I can see a literary justification for building it slowly...but from a pragmatic POV, you're going to be dealing with editors who are looking for the bad guy/gal right up front.

This sounds like a slightly different proposition - an online serial - but I still think it's a good idea to put your bad guy in the first installment, even if he's not in the very first graf.
Really? I was thinking about "classic" thrillers I have read (which have a lot in common with "classic" mysteries") - the bad guy doesn't get revealed till very close to the end. GORKY PARK and THE MOSCOW CLUB are two examples (yes, I admit my reading is limited in this area). In the latter, especially, the protag is busy trying to save his own life while figuring out who killed his colleagues and is still after him.

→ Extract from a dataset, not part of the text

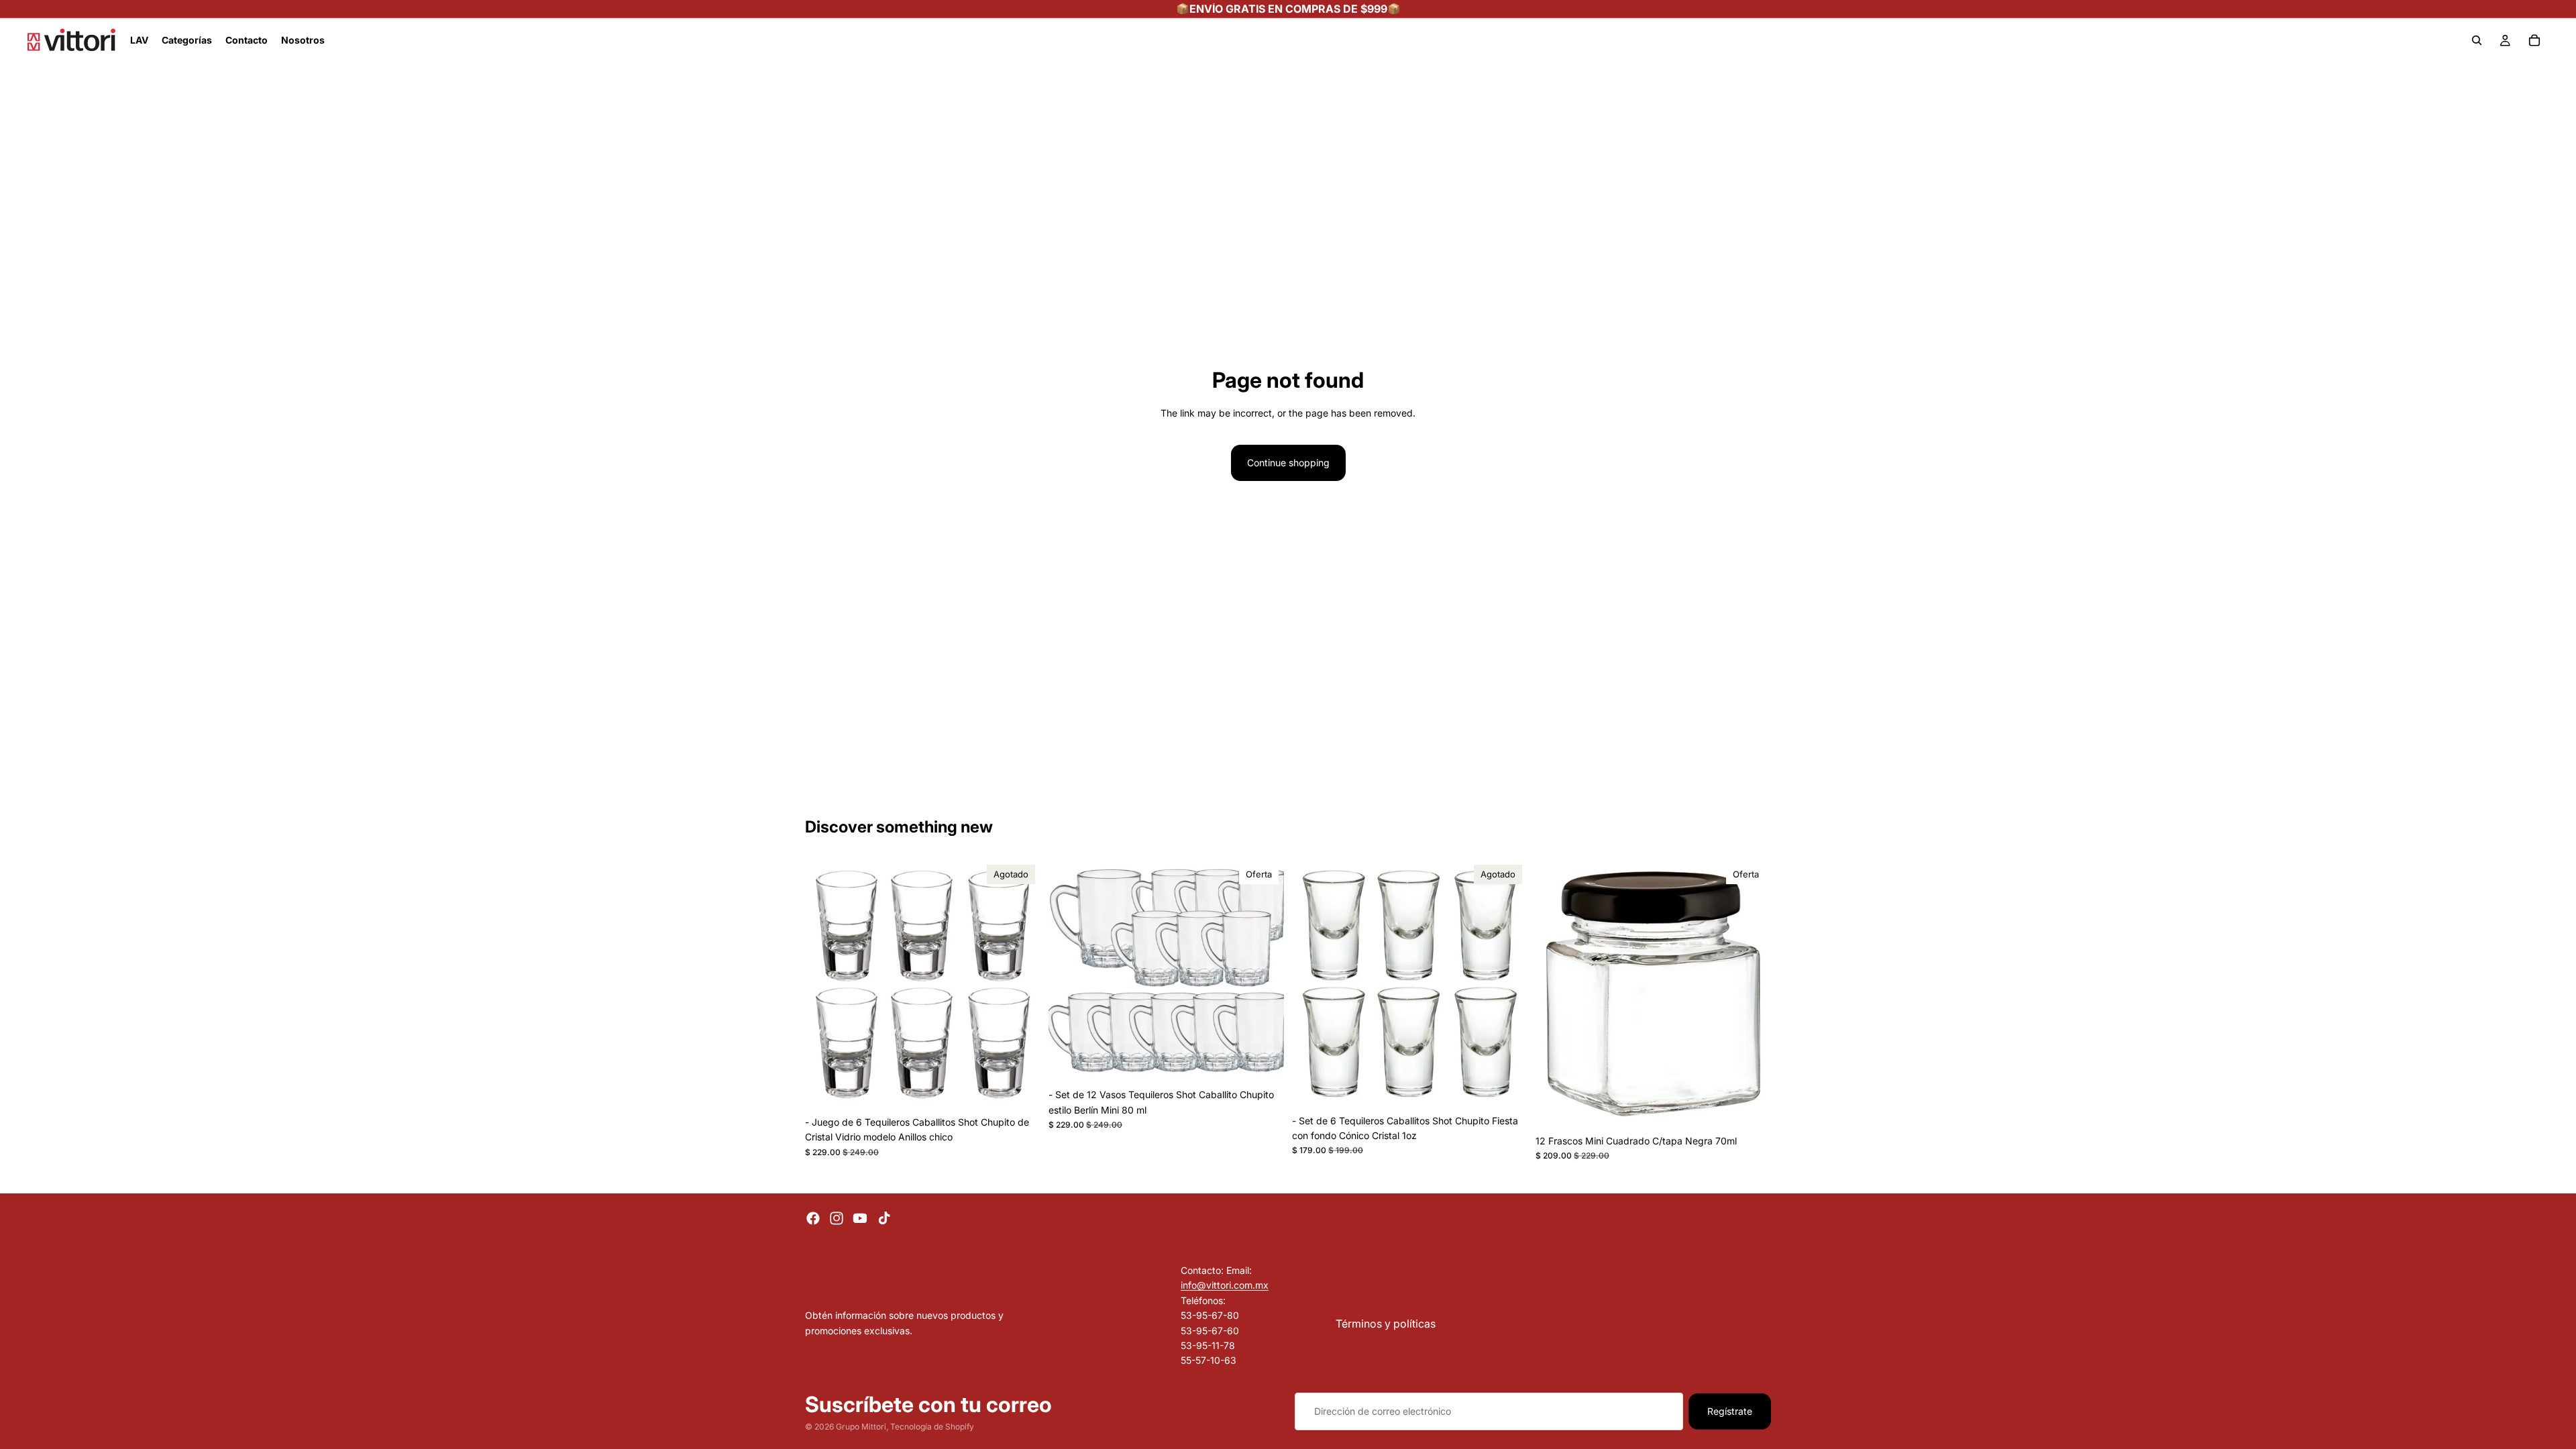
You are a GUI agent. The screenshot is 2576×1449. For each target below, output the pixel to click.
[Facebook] (813, 1218)
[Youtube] (860, 1218)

Of course, those are two older examples. But more recent ones would include Julia Spencer-Fleming's "cozy-cum-thrillers." I think if it's well-done, depending on whether it was supposed to be a "whodunit" type thriller vs. a "howget'em" type, editors won't care where the bad guy shows up.
Like I.J. said, you can show what he's up to while maintaining some mystery about his identity. Maybe he has a nickname for himself, like "The Storyteller" in James Patterson's Mary, Mary. In that book, we get to see the dirty deeds from the villain's POV, but are still surprised by his identity in the end.
Hmm. None of the examples I mentioned do that (that I remember). Is it a new thing in the genre? Am I confusing my mysteries and thrillers to too great an extent?
If you're releasing the story in installments, you've got to hook your reader right away and leave them with a hook at the end. Some of the early film and radio serials were great at doing this. Anyway, I'd show the poisoning right away, but you don't have to explicitly point out that Suzie/Stevie Q is the nemesis until a bit later.
Thanks to you all for your comments. You've pushed me to consider putting the nemesis in the first installment. I think that I'll put him at the end, but make the specifics of his intentions, etc., a little mysterious.

To tell you the truth, I don't know if it's going to make a lick of sense (sorry, Vonnegut) because I'm going to be jumping in time and place. That's the beauty of this lickety-split serial writing. It's a nice complement to slow germination of the novel (I'm using six different POVs in that one with each character with her own alternating chapter--again, thanks for the advice).

I'll be posting details on the serial on my page in mid-September, so come visit if you're interested in what I come up with.
I don't think you need to reveal him, but I think you need to show him. And there are a lot of ways to do that. A car speeding from the scene that the protagonist loses in traffic, some hint as to his identity but not enough to figure it out.

At the very least I think there needs to be something showing him in the beginning. It sets the stage for the wider conflict between him and your protagonist.